▶ _What you are asked to do_
Print the lines from the line containing "Screen dimensions: 1256x952" up to and including the line containing "Copy the vue3-resize-bounding", exactly as they appear.

▶ _Material for this exercise_
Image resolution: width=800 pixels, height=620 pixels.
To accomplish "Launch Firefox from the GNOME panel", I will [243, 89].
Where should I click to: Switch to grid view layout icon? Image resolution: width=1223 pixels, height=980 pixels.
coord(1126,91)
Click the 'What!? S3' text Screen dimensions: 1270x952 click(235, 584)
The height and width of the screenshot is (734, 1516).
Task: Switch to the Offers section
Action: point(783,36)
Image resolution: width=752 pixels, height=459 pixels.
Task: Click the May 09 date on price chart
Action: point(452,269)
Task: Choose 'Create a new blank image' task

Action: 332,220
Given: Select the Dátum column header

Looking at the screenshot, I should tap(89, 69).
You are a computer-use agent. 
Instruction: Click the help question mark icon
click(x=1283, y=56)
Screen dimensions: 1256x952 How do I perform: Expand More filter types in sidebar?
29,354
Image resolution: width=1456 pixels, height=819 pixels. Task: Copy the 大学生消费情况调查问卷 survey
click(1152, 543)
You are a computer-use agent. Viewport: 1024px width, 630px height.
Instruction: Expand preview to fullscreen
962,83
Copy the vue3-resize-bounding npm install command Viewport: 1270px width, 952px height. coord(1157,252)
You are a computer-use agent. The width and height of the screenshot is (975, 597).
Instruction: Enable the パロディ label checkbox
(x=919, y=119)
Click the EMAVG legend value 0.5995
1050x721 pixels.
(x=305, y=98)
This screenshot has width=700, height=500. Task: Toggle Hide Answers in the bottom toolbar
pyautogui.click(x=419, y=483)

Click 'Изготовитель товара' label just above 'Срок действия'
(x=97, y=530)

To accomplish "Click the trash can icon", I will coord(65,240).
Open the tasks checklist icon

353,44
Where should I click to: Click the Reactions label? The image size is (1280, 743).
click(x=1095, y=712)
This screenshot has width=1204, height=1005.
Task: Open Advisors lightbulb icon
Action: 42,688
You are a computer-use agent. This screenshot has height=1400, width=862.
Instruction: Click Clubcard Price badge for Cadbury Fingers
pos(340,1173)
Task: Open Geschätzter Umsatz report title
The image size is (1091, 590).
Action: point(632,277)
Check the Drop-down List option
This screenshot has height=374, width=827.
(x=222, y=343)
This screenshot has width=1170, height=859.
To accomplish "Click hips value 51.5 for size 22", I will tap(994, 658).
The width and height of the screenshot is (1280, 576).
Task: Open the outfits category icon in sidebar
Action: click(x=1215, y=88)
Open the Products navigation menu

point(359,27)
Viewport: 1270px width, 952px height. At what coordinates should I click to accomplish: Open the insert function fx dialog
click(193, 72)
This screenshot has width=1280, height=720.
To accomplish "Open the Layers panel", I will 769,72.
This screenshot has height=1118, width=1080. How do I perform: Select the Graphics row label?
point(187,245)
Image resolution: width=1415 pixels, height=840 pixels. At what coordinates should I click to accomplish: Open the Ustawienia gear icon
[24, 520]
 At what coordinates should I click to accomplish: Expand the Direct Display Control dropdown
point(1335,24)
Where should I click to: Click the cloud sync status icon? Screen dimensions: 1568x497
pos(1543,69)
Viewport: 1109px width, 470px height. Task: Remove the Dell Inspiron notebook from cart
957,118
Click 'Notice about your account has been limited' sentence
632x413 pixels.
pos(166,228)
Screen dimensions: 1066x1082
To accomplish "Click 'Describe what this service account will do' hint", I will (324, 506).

▶ _Correct result_
Screen dimensions: 1256x952 How do I perform: Expand More filter types in sidebar?
29,354
Image resolution: width=1456 pixels, height=819 pixels. Task: Copy the 大学生消费情况调查问卷 survey
click(1152, 543)
You are a computer-use agent. Viewport: 1024px width, 630px height.
Instruction: Expand preview to fullscreen
962,83
Copy the vue3-resize-bounding npm install command Viewport: 1270px width, 952px height. coord(1157,252)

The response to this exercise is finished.